Sunday, June 8, 2014

OK, take a couple stars off THAT hotel.

While here in Peru, we have so far had only two sets of visitors.  The first was our two sons, who came for Christmas while we were living in the small apartment.  They slept, bought stuff,
swam in waterfalls,
and climbed mountains.
In May, good friends from Utah came to visit for four days before heading with their friends to Machu Picchu.
They arrived just in time for the water system of the house to break down.
Lemme 'splain.  The municipal water supply doesn't.  At least not reliably.  For that reason, every dwelling has a big tank on top,
which fills when the city water is working, and supplies water pressure when it is not.

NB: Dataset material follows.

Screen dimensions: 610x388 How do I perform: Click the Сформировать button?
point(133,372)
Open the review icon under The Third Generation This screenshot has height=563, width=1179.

For aesthetic reasons, the mission home instead had it's 5,000-liter tank buried underground.
It fills when the city decides to send water, but the water is then sent to the three-story house from the tank by pumps.  Great idea until the pumps malfunction.
Which they did just as our guests arrived.  OK, we admit that the house has six toilets, but without the water working, each is good for only one flush.
Luckily, the garden hoses are directly on the city supply, so when it's on, one can fill buckets,
 carry them in,
 refill the toilets and provide water for sponge baths (no pictures of the latter).
Also luckily, our guests were good-humored.  Spence remarked, "This is just like camping, except with a better bed."
We really weren't trying to run them off.  It's just one of those Peru things.
We hope your water works when the guests show up.